Em abril de 2015, a D’Itália solicitou recuperação judicial. Das parcelas que devia ao Badesul, pagou apenas R$ 300 mil e, depois, entrou em inadimplência. Atualmente, considerados os encargos contratuais, a moveleira tem dívida de R$ 17,6 milhões com o banco controlado pelo governo estadual. As garantias aceitas no contrato foram frágeis.

Prova disso é que, no plano de recuperação judicial da D’Itália, o Badesul ficou entre os credores que não têm garantia real. A empresa havia ofertado como salvaguarda uma máquina usada e uma casa em Capão da Canoa. O banco tenta executar a residência, mas encontra dificuldades porque ela não está em nome da fábrica.

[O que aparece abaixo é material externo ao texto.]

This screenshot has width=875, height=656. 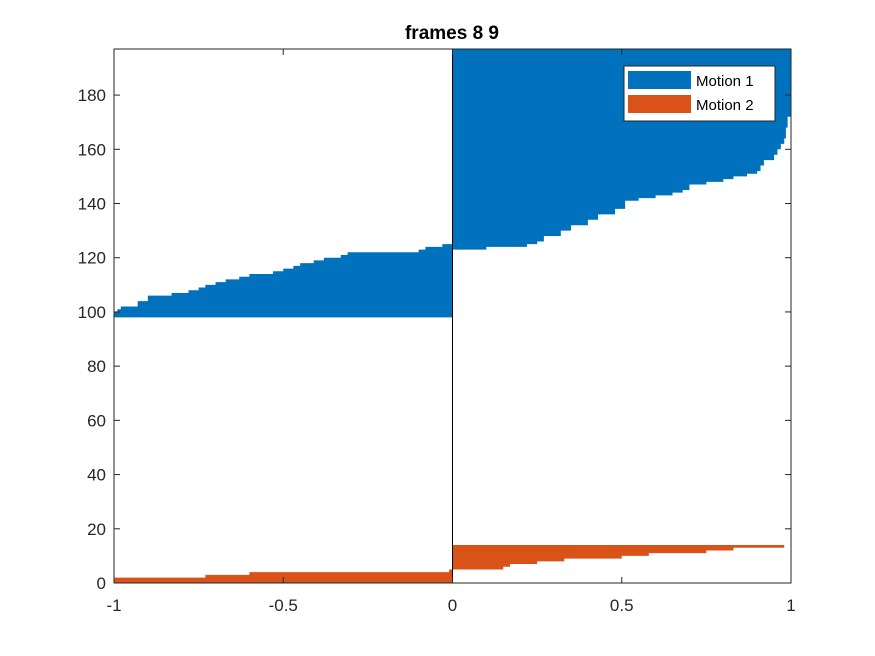 I want to click on y-tick-label: 180, so click(x=92, y=96).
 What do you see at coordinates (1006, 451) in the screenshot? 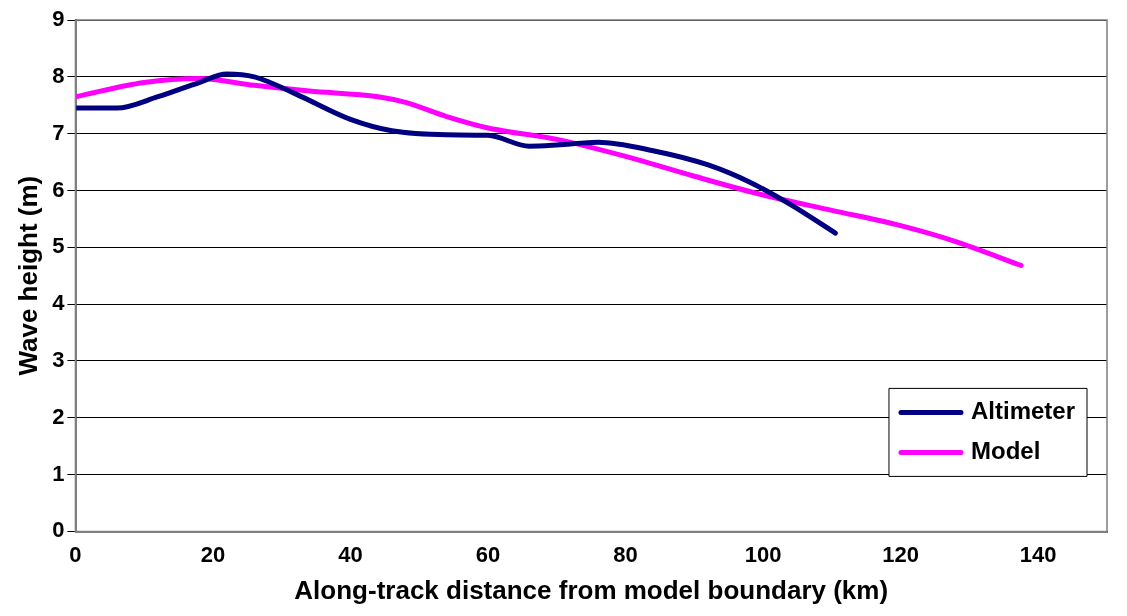
I see `legend-label: Model` at bounding box center [1006, 451].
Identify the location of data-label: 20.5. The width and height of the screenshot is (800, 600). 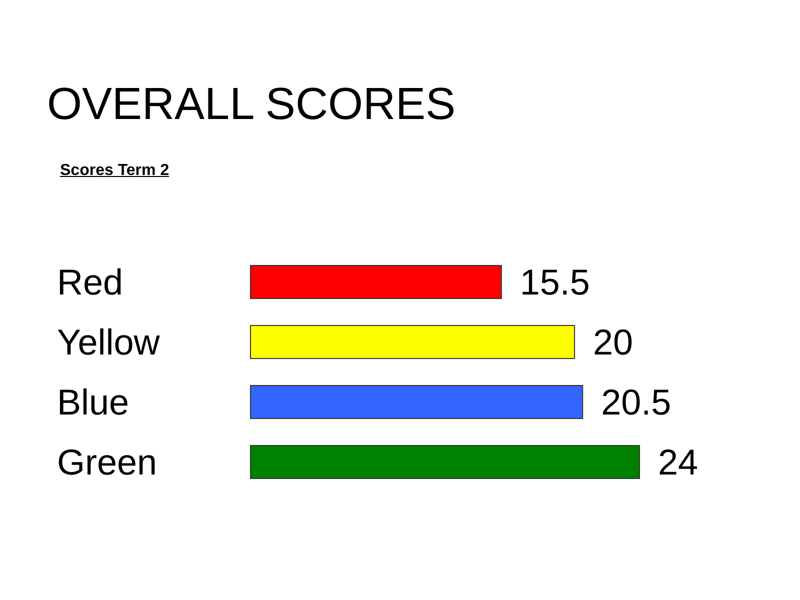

– Foi dada uma garantia de terceiro, que não era exatamente da empresa. A casa está no nome da companhia dos meus filhos – explica Noemir Capoani, presidente da D’Itália.

Lindamir afirmou que o fato de a casa estar no nome de um sócio e não da empresa, “ao contrário do que parece, é um fortalecimento da garantia”.

– Está à parte do patrimônio da empresa, não pode ser arrolada em processo de falência ou recuperação judicial. Isso é normal no mercado financeiro nos casos de micro e pequena empresa – justificou a ex-diretora.

Capoani explicou ainda como ocorreu a aproximação com a agência de fomento, que, no governo Tarso Genro, adotou prática agressiva de concessão de crédito.

– Foi a primeira vez que tomei empréstimo no Badesul. Eles estiveram em Bento Gonçalves, em uma palestra, dizendo que tinham verbas para emprestar. Aí levantamos o negócio. Falamos direto com o Marcelo Lopes, ele esteve duas vezes na nossa empresa – explicou Capoani.